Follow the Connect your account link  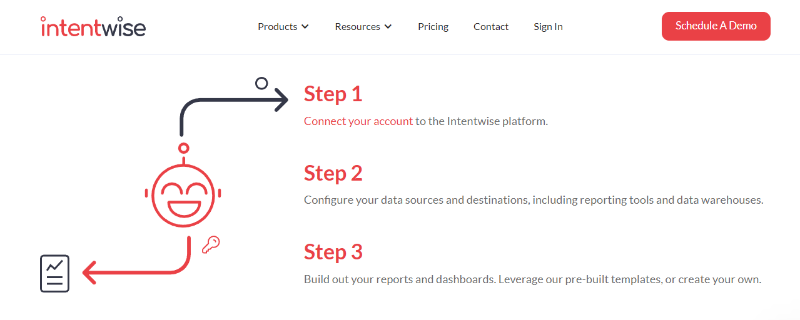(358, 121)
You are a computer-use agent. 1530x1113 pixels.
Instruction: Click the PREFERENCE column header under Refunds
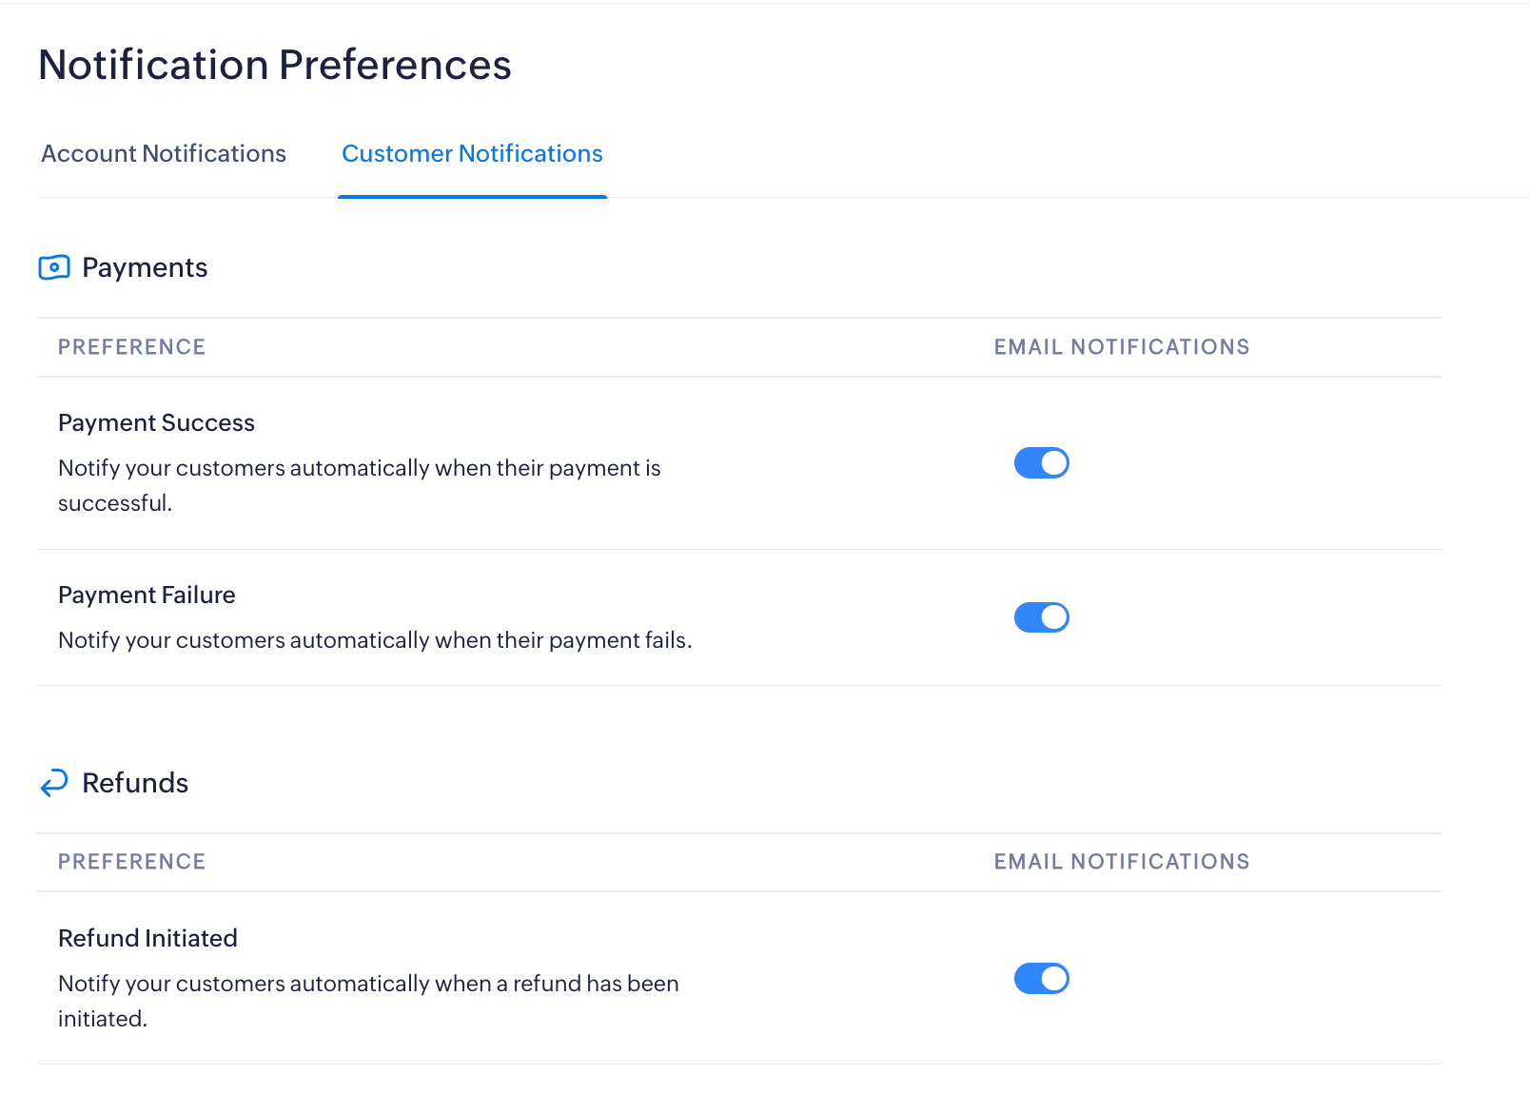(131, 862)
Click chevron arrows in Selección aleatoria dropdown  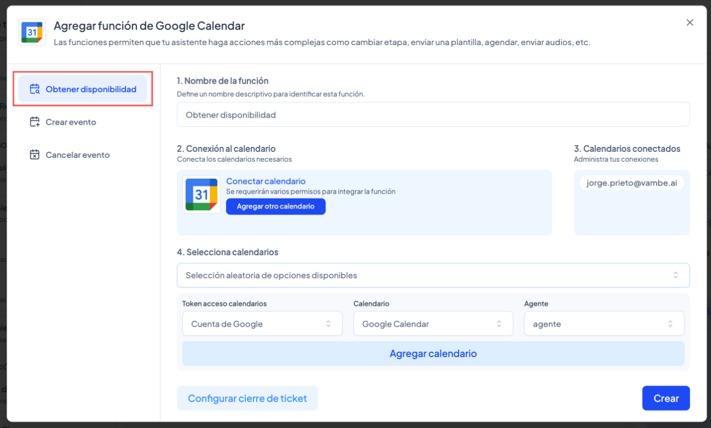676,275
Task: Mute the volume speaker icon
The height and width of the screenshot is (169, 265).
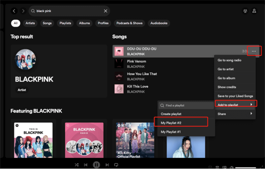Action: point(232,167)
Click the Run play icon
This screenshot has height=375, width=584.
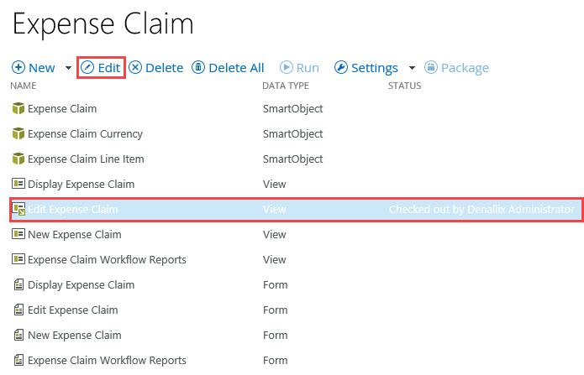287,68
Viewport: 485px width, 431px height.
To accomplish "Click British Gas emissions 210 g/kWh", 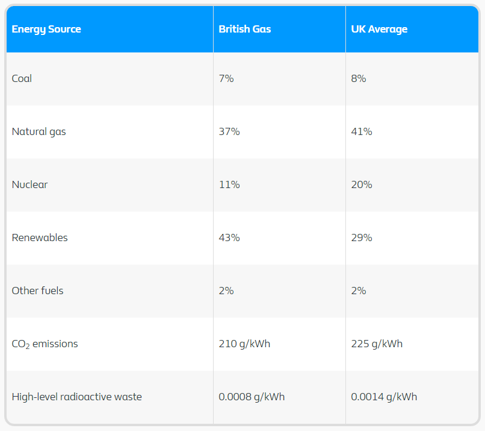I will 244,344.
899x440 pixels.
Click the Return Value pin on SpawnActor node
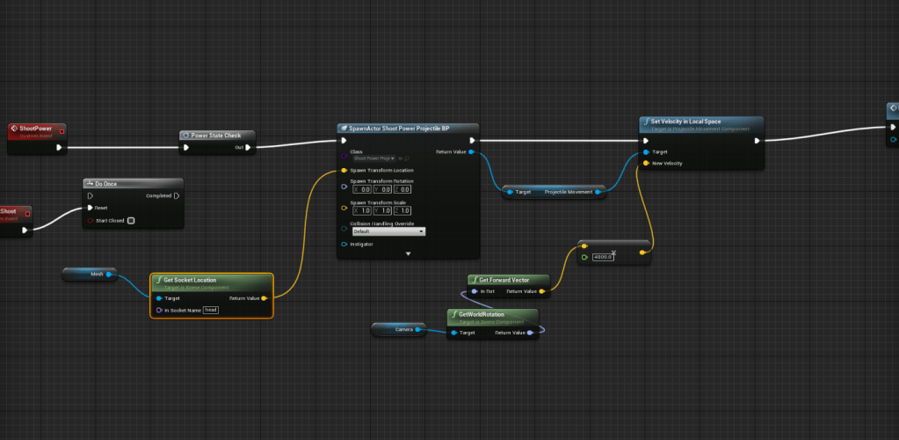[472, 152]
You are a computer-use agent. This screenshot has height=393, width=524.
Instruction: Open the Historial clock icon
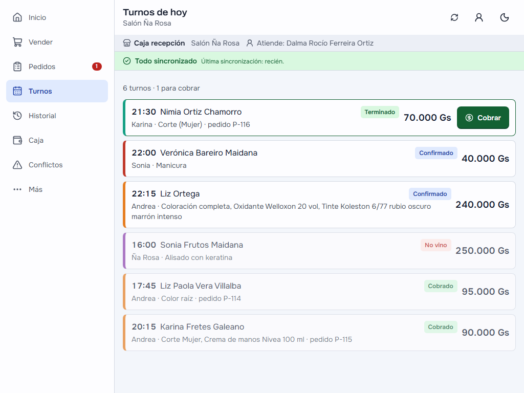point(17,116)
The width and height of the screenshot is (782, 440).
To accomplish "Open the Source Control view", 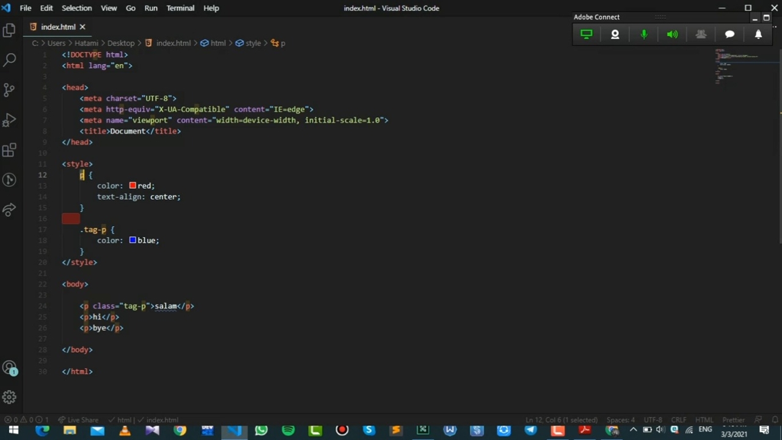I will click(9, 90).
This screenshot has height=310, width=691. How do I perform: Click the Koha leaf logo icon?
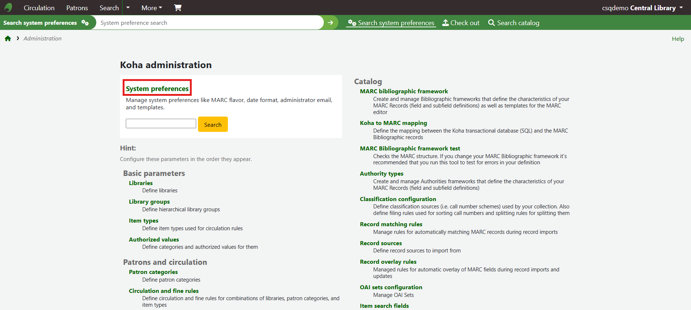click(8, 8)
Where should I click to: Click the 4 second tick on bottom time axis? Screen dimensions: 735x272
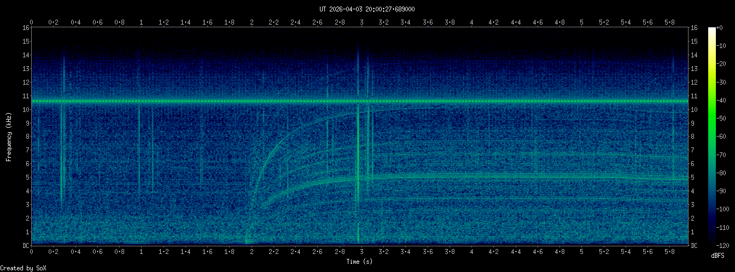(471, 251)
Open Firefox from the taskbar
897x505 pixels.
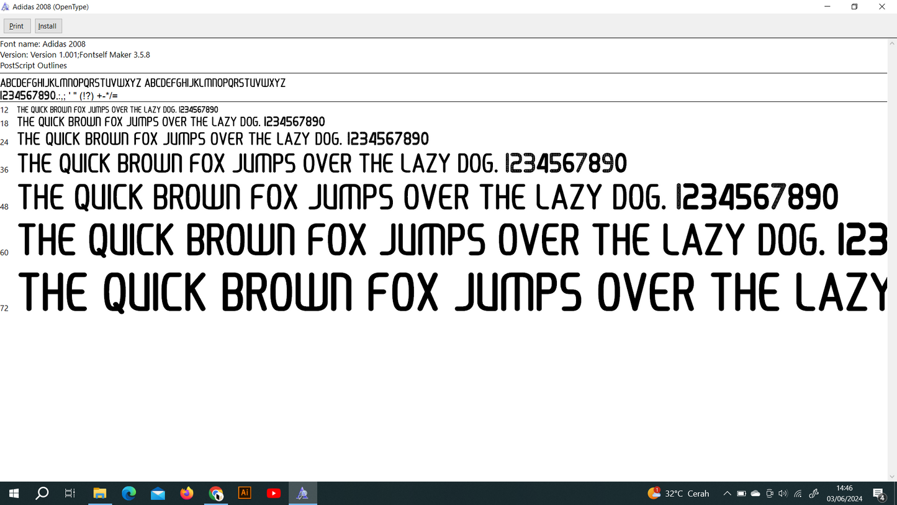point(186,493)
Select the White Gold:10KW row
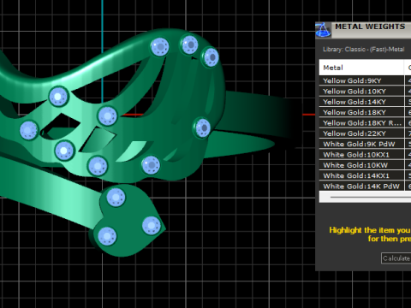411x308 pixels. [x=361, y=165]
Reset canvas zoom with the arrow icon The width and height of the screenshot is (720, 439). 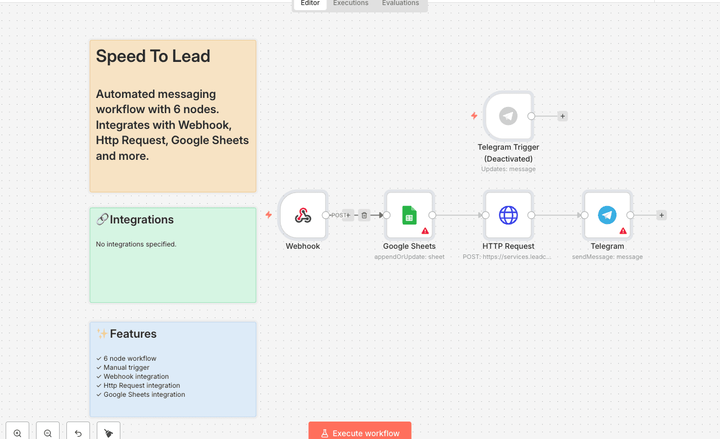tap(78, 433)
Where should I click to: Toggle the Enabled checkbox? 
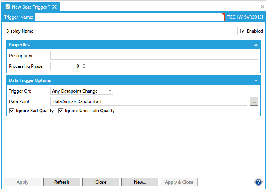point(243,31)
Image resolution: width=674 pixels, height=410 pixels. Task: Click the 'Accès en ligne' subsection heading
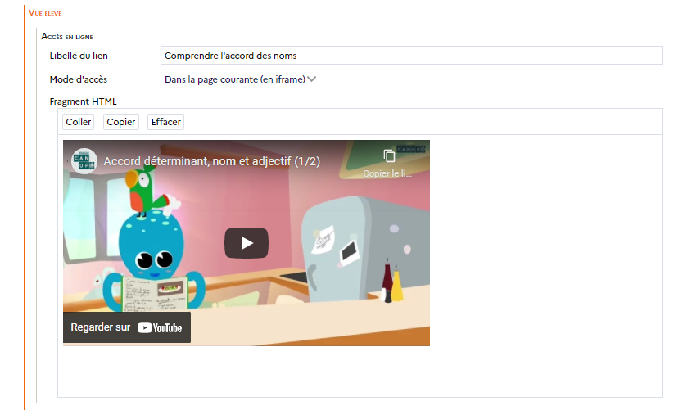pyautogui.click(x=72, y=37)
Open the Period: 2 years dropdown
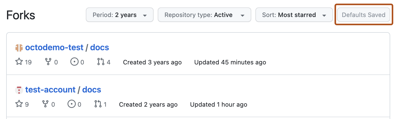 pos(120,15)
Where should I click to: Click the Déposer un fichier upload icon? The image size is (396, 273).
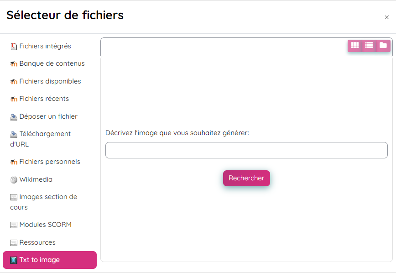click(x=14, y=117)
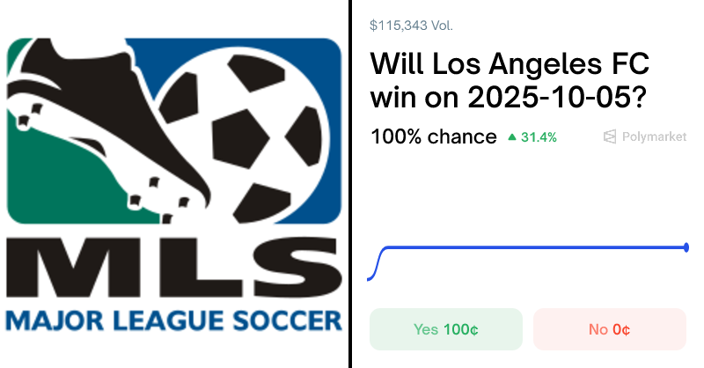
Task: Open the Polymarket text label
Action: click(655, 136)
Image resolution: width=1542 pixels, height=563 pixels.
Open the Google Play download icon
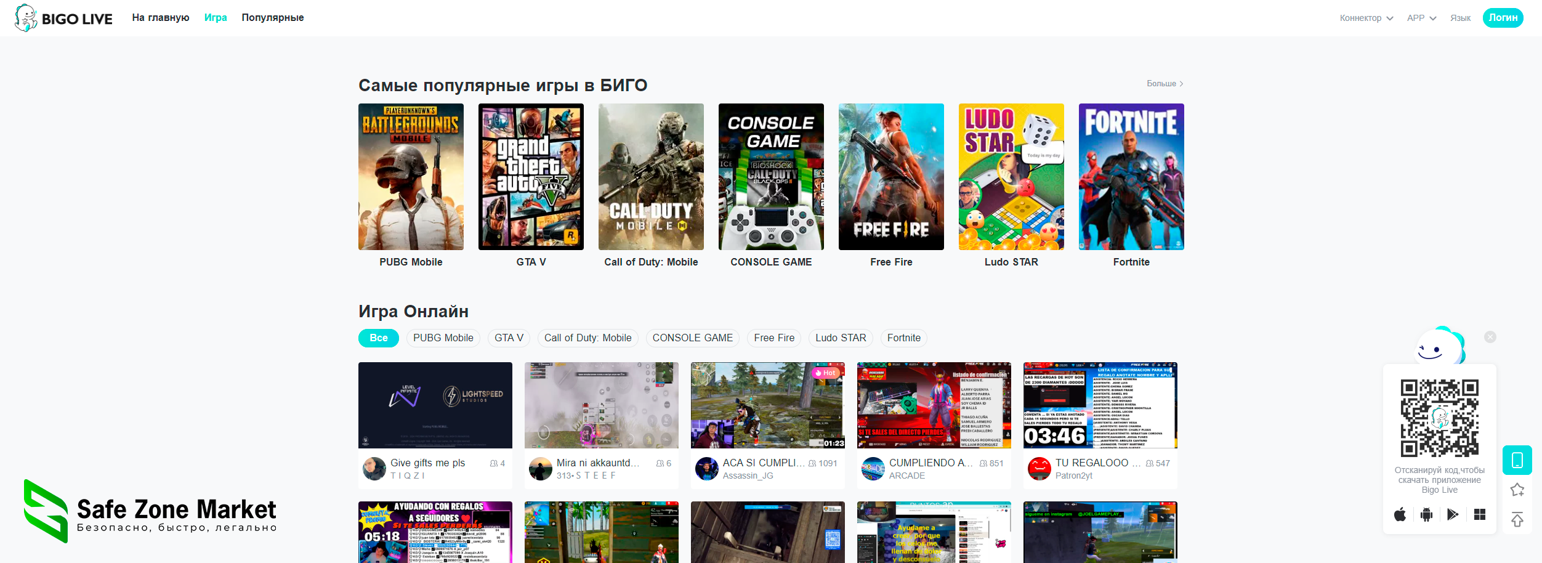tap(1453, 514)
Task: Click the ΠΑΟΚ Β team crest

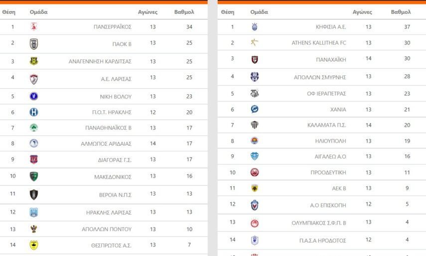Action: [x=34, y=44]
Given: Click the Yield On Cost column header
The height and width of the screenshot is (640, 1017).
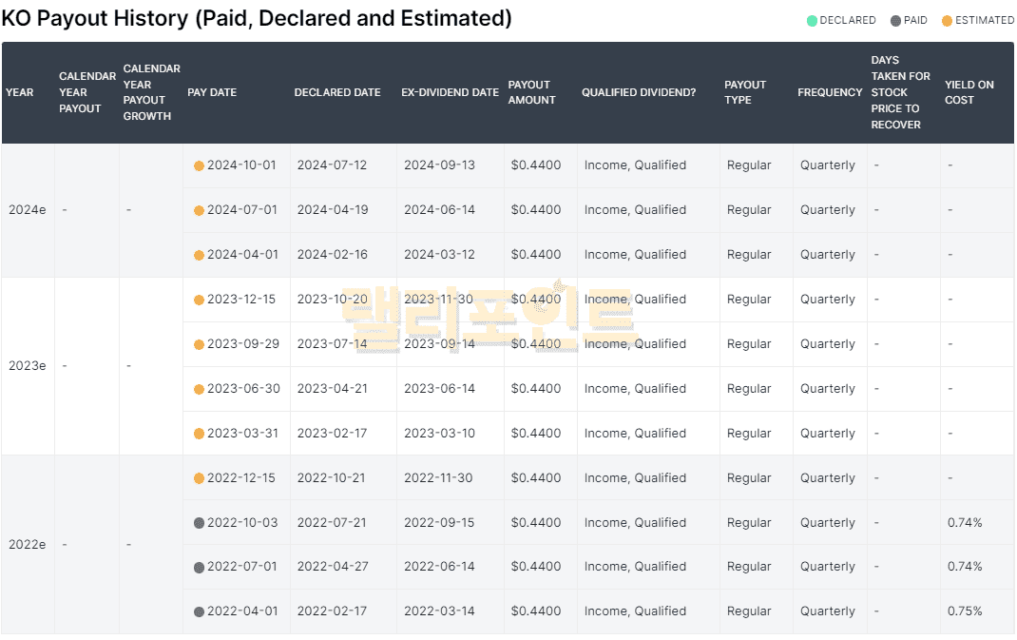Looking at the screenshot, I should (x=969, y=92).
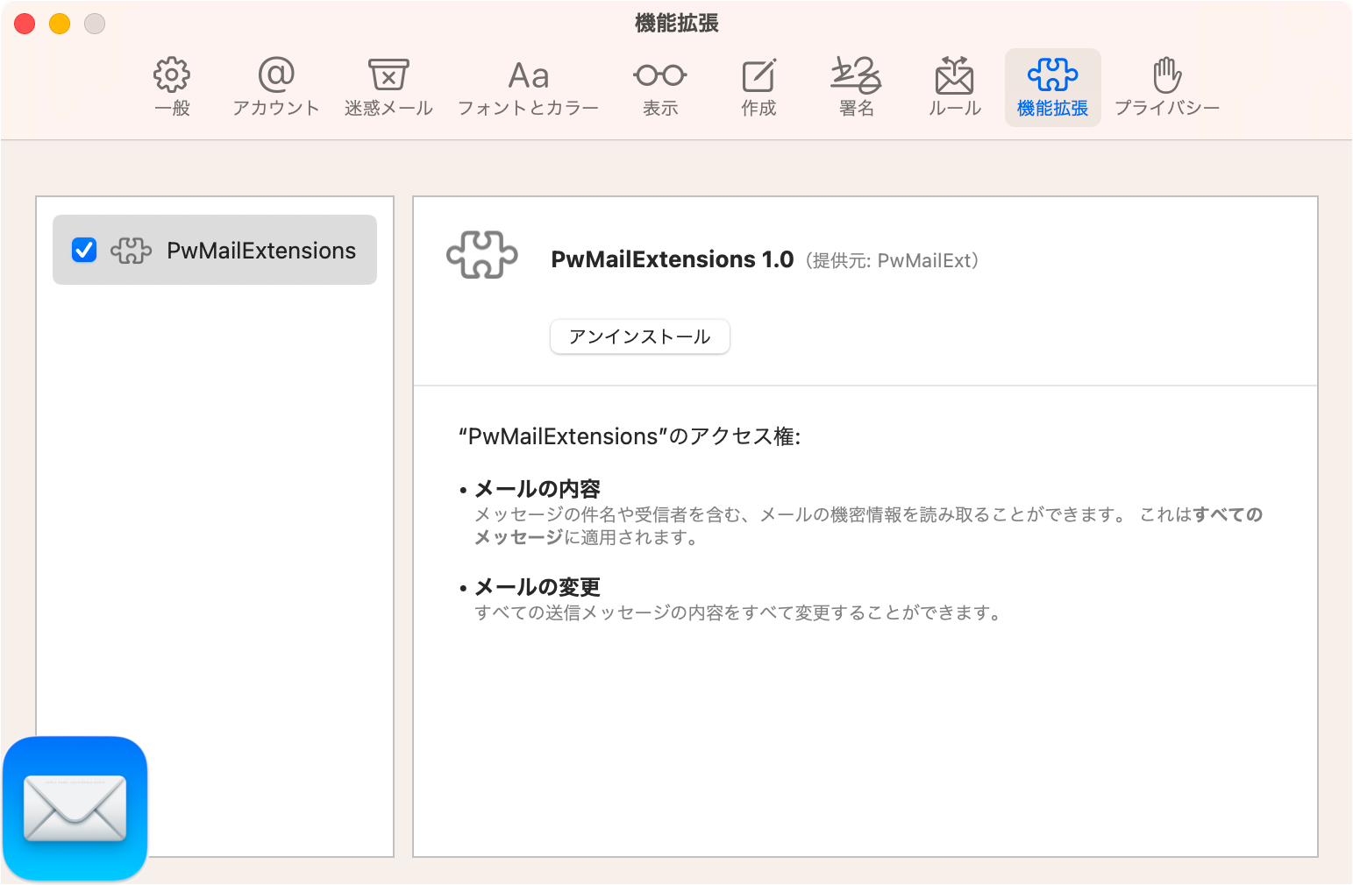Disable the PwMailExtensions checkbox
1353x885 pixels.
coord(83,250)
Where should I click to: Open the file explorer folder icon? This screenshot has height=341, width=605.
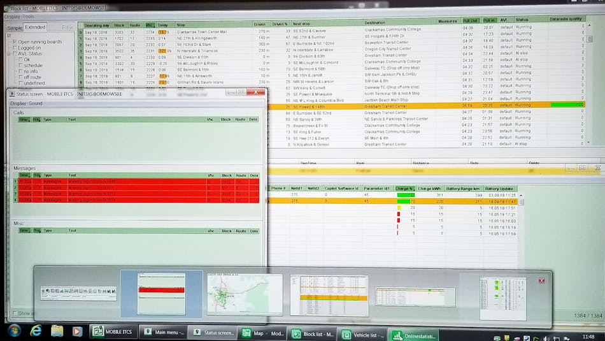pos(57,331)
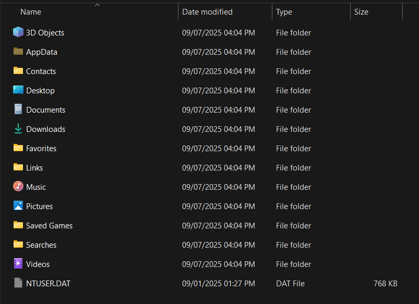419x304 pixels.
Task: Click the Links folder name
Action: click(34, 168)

(PROMPT) Sift the material for lines with the string "agent". Copy each one found.

(THE ANSWER)
You are a computer-use agent. 1530x1113 pixels.
You are a computer-use agent. This screenshot has height=393, width=524.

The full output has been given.